"C'est un peu comme si vous deviez voler: vous le faites, c'est tout; si vous vous mettez à y penser, vous allez tomber"

13/03/18 à 15:42 - Mise à jour à 15:42
Du Le Vif Focus du 08/03/18

Charlotte Rampling occupe tout l'espace d'Hannah, austère deuxième long métrage d'Andrea Pallaoro, cinéaste italien sous influence akermanienne. Une expérience intense.

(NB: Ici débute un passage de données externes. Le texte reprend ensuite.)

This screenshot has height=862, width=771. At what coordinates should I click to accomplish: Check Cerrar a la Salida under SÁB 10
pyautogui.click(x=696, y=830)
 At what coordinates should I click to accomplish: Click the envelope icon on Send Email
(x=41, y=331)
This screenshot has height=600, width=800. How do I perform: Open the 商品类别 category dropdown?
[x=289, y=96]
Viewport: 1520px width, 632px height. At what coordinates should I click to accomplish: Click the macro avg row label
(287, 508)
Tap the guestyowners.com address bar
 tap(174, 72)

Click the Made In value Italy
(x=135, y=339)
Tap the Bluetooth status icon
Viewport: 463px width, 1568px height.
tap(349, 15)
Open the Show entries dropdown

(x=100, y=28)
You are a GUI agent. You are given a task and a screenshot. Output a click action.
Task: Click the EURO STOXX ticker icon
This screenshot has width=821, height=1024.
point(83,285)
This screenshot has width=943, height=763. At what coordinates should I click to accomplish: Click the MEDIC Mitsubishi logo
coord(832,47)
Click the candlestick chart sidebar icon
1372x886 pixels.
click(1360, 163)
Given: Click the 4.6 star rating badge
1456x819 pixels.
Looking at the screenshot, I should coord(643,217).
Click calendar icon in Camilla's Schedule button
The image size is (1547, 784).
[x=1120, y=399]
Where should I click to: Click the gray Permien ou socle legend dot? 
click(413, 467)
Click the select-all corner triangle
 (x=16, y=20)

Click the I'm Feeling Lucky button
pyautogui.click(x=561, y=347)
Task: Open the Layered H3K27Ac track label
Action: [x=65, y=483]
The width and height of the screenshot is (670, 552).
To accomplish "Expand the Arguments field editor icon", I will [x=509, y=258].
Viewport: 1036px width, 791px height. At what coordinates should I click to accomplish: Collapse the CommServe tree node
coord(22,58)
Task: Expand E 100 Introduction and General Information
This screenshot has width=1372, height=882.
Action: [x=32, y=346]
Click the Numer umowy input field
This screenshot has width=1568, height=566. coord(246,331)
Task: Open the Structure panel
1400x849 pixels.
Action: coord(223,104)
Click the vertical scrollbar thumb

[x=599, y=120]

Rarement autant que dans Hannah sans doute, l'axiome voulant que tout film soit un documentaire sur ses acteurs a-t-il pris un sens aussi manifeste. Portrait d'une femme de ménage confrontée à l'incarcération de son mari et intériorisant le déni et la douleur au risque de suffoquer, le deuxième long métrage du cinéaste italien Andrea Pallaoro est tout autant celui de Charlotte Rampling, dont la présence, toute de douleur et de mystère insondable, occupe l'espace jusqu'à saturation. Une performance d'une intense sobriété, semblant faire écho à sa composition dans Sous le sable, de François Ozon. Et la démonstration, si besoin en était, que la septantaine n'a en rien entamé la curiosité et l'audace de la plus francophile des comédiennes britanniques, vertus cardinales cultivées pratiquement depuis ses débuts, lorsqu'elle alignait Les Damnés de Luchino Visconti, et autre Portier de nuit de Liliana Cavani.